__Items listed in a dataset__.
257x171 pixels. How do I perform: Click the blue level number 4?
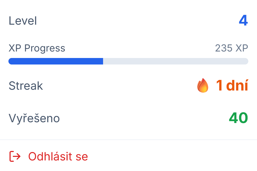coord(243,21)
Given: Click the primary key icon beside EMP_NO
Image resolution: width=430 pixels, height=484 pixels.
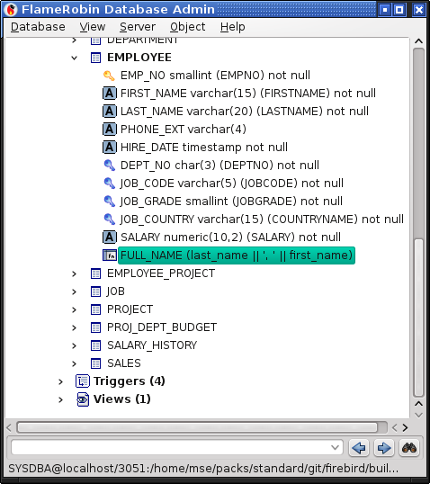Looking at the screenshot, I should pyautogui.click(x=109, y=76).
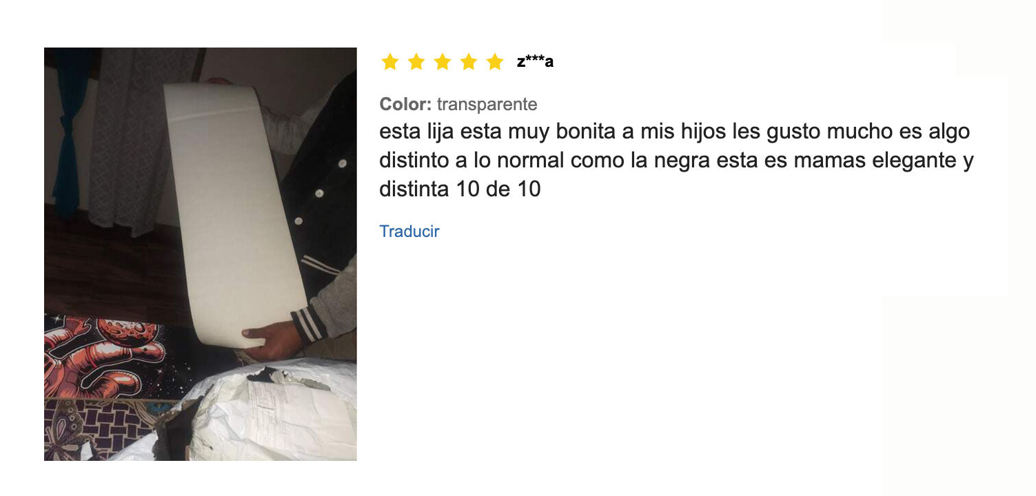Click the review line starting 'distinto a lo normal'

click(x=677, y=161)
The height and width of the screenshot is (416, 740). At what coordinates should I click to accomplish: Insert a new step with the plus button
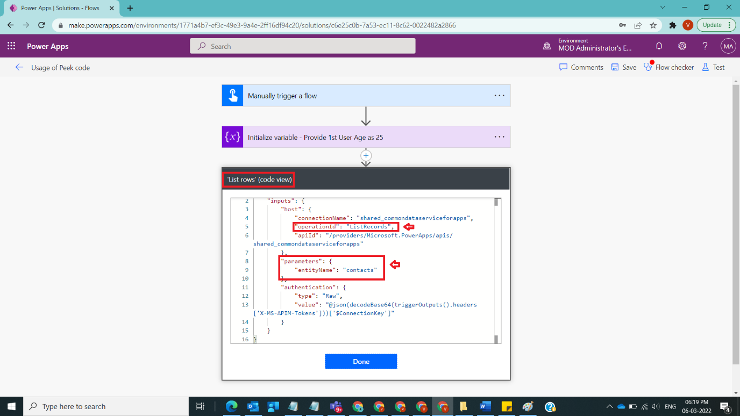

__Problem requirements__.
In the data above, find the line containing "Given: Click the"; from there, please write out each line through the end, exactly, with the pictures omitted.

__Exercise result__.
Given: Click the primary key icon beside EMP_NO
Image resolution: width=430 pixels, height=484 pixels.
Looking at the screenshot, I should pyautogui.click(x=109, y=76).
Click the review line starting 'distinto a lo normal'

click(x=677, y=161)
The height and width of the screenshot is (416, 740). At what coordinates should I click to accomplish: Insert a new step with the plus button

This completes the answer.